YOUR GOAL: Copy the listing below line by line, without changing anything, from the first line to the last.

DATA LISTING:
========================================================================
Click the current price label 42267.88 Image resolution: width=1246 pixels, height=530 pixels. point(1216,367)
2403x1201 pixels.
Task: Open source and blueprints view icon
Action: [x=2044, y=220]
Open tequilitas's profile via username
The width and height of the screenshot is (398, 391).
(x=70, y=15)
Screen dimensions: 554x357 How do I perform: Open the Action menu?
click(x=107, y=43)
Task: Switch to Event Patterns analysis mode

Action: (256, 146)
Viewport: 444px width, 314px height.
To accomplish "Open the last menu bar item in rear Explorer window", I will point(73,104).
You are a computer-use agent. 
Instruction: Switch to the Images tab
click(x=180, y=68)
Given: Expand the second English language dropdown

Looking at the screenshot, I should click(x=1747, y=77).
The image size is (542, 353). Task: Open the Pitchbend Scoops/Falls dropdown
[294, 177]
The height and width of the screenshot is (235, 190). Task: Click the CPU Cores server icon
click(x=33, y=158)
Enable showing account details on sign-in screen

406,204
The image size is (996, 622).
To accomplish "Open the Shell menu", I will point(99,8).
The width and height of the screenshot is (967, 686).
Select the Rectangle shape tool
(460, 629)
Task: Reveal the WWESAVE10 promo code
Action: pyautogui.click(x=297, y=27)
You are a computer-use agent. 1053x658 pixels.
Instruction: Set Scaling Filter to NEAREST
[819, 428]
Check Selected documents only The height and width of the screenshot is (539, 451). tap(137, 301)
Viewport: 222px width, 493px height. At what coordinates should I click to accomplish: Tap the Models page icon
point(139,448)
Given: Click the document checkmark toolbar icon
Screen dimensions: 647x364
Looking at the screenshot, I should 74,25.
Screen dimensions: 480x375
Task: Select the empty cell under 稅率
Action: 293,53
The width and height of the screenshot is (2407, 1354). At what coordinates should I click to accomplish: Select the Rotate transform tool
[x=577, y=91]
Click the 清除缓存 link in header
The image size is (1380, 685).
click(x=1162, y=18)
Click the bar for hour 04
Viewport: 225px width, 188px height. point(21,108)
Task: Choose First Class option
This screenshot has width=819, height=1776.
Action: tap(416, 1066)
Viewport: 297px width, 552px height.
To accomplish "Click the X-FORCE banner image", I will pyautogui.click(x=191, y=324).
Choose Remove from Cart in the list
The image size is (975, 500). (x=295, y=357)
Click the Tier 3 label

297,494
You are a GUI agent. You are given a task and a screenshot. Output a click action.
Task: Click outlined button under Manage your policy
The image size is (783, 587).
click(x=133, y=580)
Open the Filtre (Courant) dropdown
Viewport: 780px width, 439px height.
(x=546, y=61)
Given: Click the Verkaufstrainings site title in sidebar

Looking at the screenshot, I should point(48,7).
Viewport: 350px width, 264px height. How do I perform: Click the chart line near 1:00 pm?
========================================================================
FULL RESPONSE:
Click the current price label 42267.88 Image resolution: width=1246 pixels, height=530 pixels. point(1216,367)
2403x1201 pixels.
Task: Open source and blueprints view icon
Action: [x=2044, y=220]
Open tequilitas's profile via username
The width and height of the screenshot is (398, 391).
(x=70, y=15)
Screen dimensions: 554x357 How do I perform: Open the Action menu?
click(x=107, y=43)
Task: Switch to Event Patterns analysis mode

Action: (256, 146)
Viewport: 444px width, 314px height.
To accomplish "Open the last menu bar item in rear Explorer window", I will point(73,104).
You are a computer-use agent. 
Instruction: Switch to the Images tab
click(x=180, y=68)
Given: Expand the second English language dropdown

Looking at the screenshot, I should click(x=1747, y=77).
The image size is (542, 353). Task: Open the Pitchbend Scoops/Falls dropdown
[294, 177]
The height and width of the screenshot is (235, 190). Task: Click the CPU Cores server icon
click(x=33, y=158)
Enable showing account details on sign-in screen

406,204
The image size is (996, 622).
To accomplish "Open the Shell menu", I will point(99,8).
The width and height of the screenshot is (967, 686).
Select the Rectangle shape tool
(460, 629)
Task: Reveal the WWESAVE10 promo code
Action: pyautogui.click(x=297, y=27)
You are a computer-use agent. 1053x658 pixels.
Instruction: Set Scaling Filter to NEAREST
[819, 428]
Check Selected documents only The height and width of the screenshot is (539, 451). tap(137, 301)
Viewport: 222px width, 493px height. At what coordinates should I click to accomplish: Tap the Models page icon
point(139,448)
Given: Click the document checkmark toolbar icon
Screen dimensions: 647x364
Looking at the screenshot, I should 74,25.
Screen dimensions: 480x375
Task: Select the empty cell under 稅率
Action: 293,53
The width and height of the screenshot is (2407, 1354). At what coordinates should I click to accomplish: Select the Rotate transform tool
[x=577, y=91]
Click the 清除缓存 link in header
The image size is (1380, 685).
click(x=1162, y=18)
Click the bar for hour 04
Viewport: 225px width, 188px height. point(21,108)
Task: Choose First Class option
This screenshot has width=819, height=1776.
Action: tap(416, 1066)
Viewport: 297px width, 552px height.
To accomplish "Click the X-FORCE banner image", I will pyautogui.click(x=191, y=324).
Choose Remove from Cart in the list
The image size is (975, 500). (x=295, y=357)
Click the Tier 3 label

297,494
You are a GUI agent. You are given a task and a screenshot. Output a click action.
Task: Click outlined button under Manage your policy
The image size is (783, 587).
click(x=133, y=580)
Open the Filtre (Courant) dropdown
Viewport: 780px width, 439px height.
(x=546, y=61)
Given: Click the Verkaufstrainings site title in sidebar

Looking at the screenshot, I should point(48,7).
Viewport: 350px width, 264px height. How do I perform: Click the chart line near 1:00 pm?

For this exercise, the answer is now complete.